Directions for this task
Out of the lines below, please list those that hold the string "agent".

★ ★ ★ ★ ★ ★ ★

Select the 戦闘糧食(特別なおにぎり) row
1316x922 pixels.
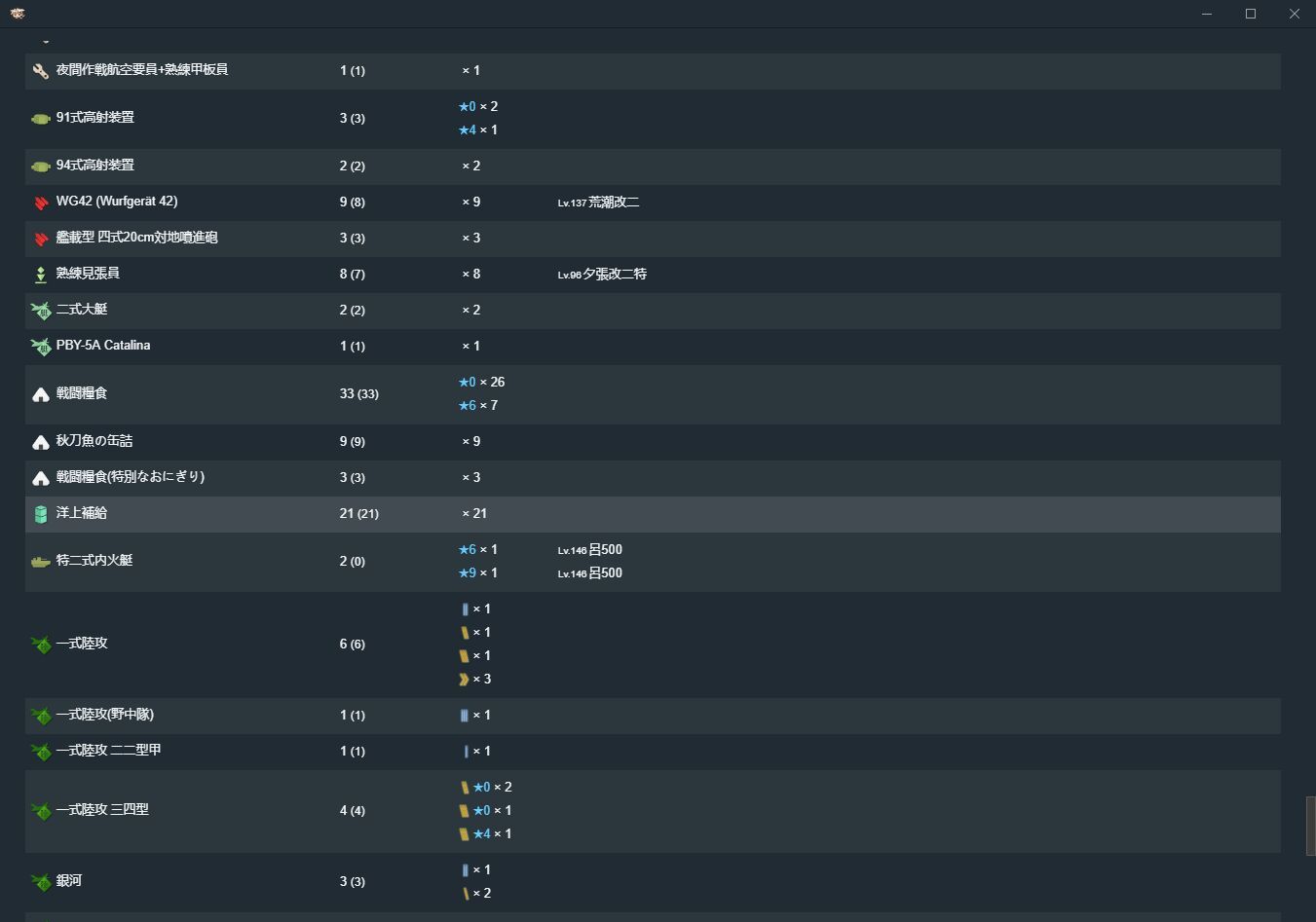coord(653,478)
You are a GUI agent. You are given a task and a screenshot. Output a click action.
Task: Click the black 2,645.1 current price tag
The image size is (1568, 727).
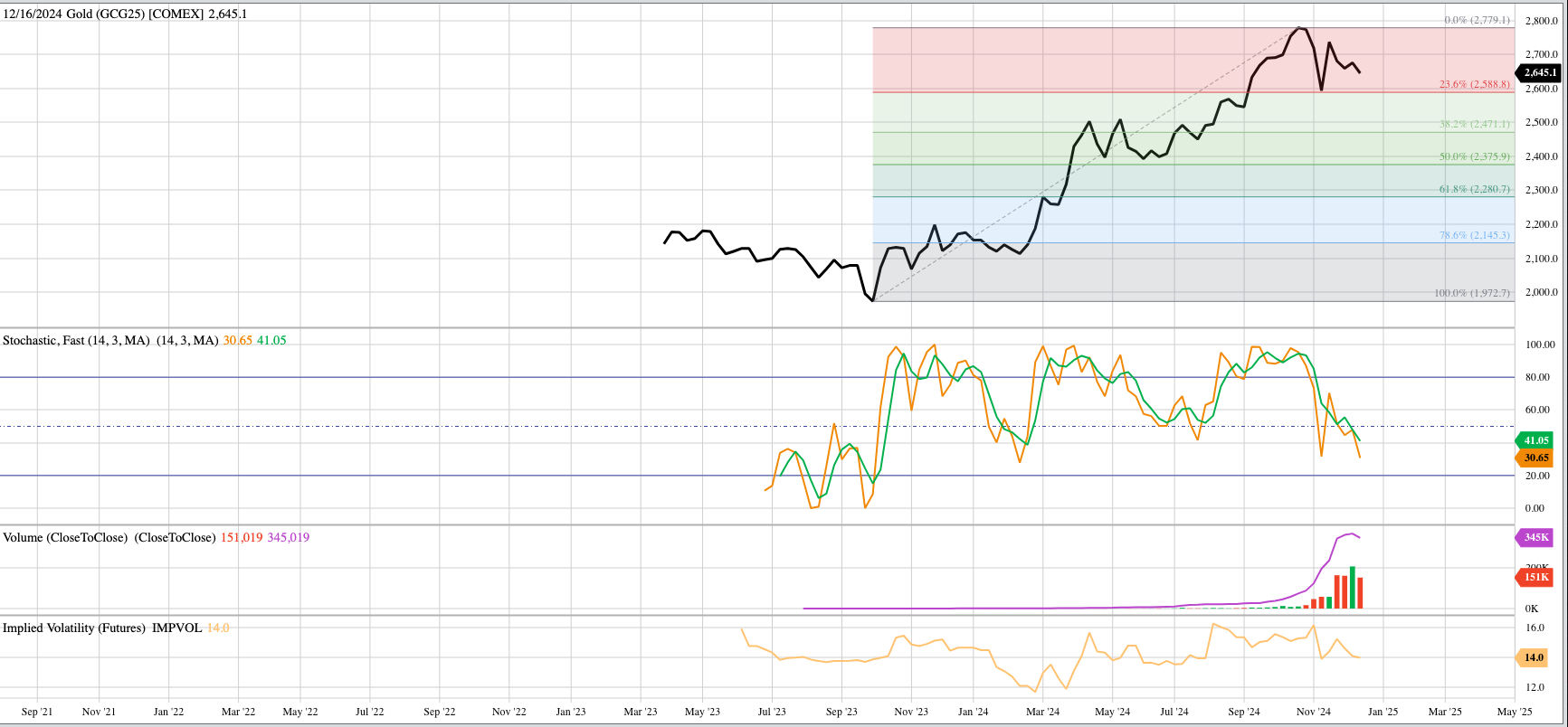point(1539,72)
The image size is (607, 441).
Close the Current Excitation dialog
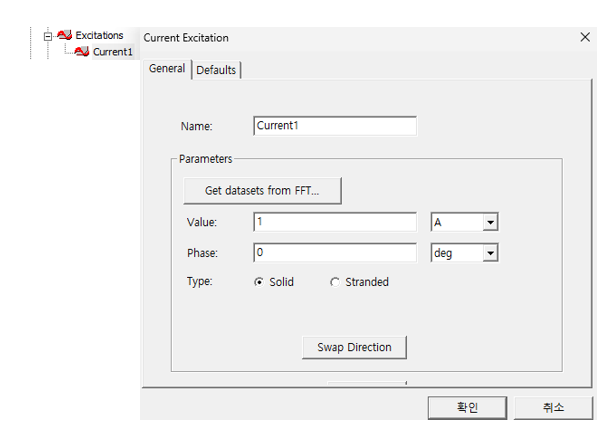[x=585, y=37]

★ ★ ★ ★ ★ ★ ★

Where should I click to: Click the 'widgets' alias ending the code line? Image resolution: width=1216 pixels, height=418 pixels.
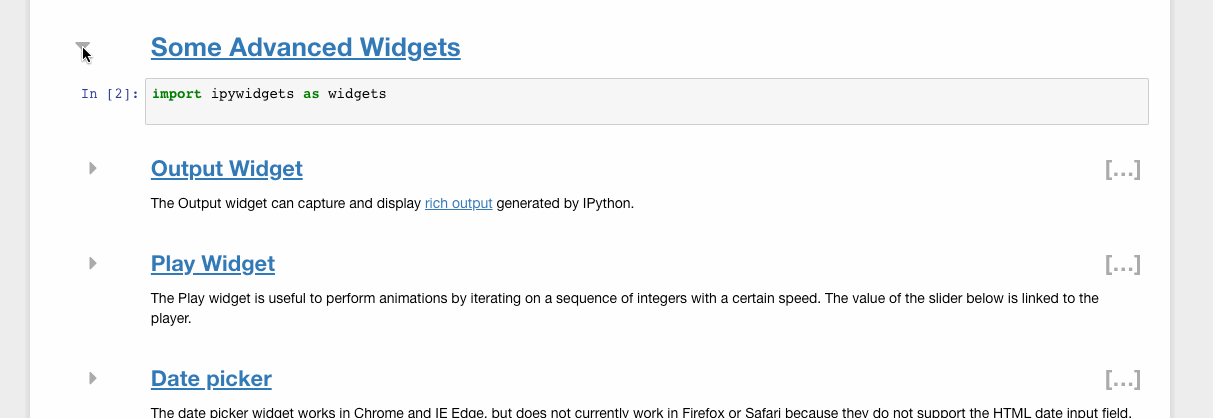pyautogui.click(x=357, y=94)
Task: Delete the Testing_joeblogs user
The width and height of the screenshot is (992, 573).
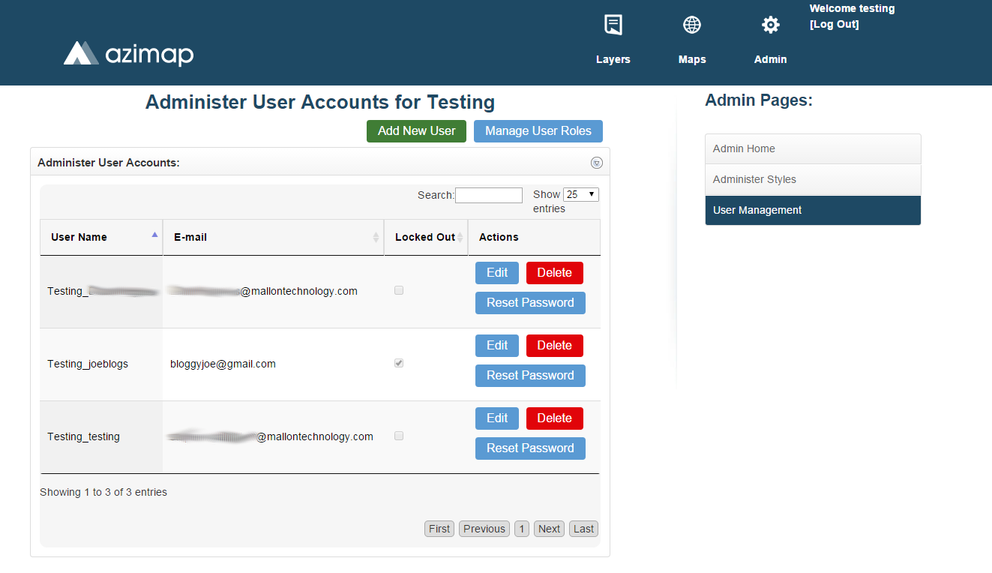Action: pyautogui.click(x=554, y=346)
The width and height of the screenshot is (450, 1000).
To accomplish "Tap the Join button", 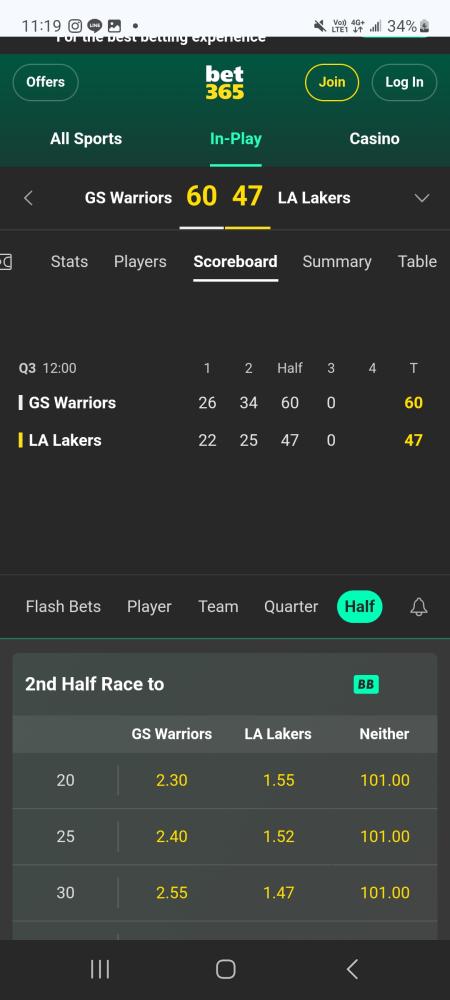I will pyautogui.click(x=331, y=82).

★ ★ ★ ★ ★ ★ ★

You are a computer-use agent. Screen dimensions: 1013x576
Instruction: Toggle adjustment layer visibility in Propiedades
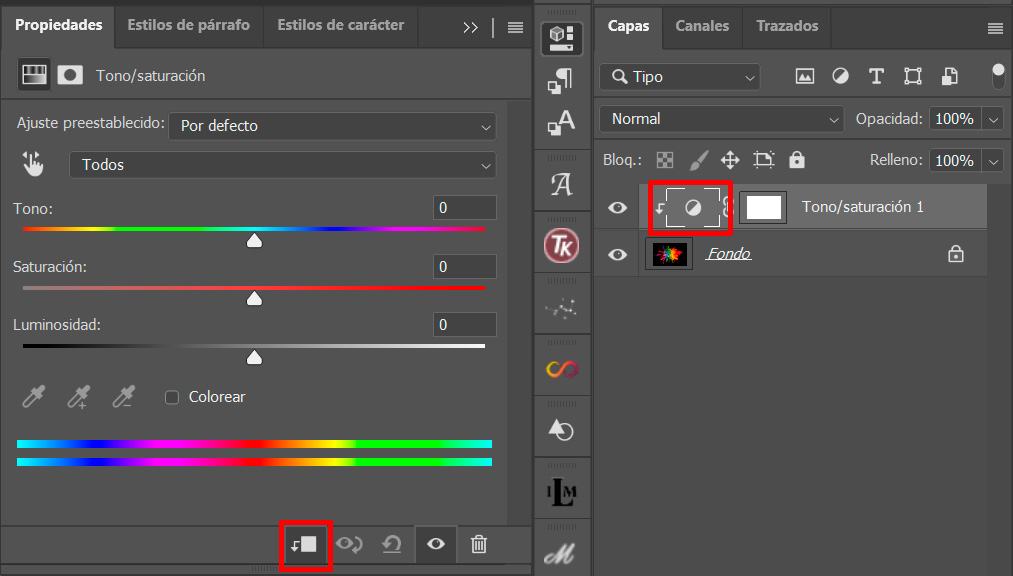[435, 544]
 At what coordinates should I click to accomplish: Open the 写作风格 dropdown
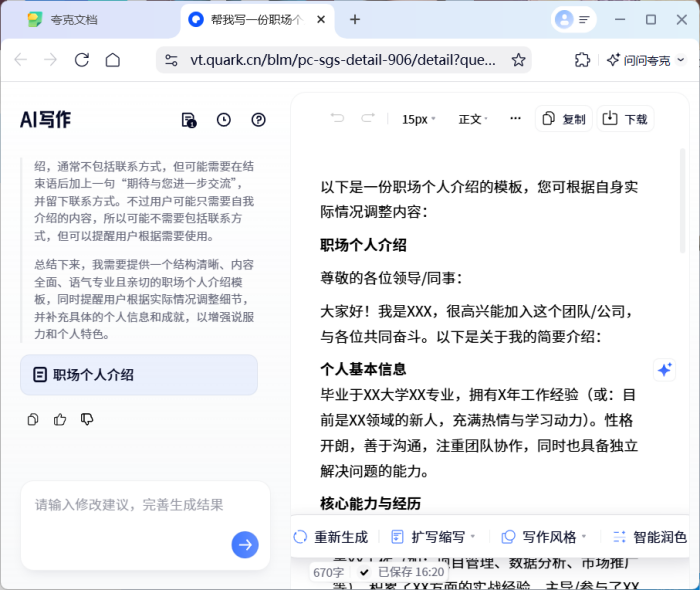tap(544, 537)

★ ★ ★ ★ ★ ★ ★

Exercise solution
You are a GUI agent. You are given a task and a screenshot. Output a click action.
You are a computer-use agent. Screen dimensions: 1013x576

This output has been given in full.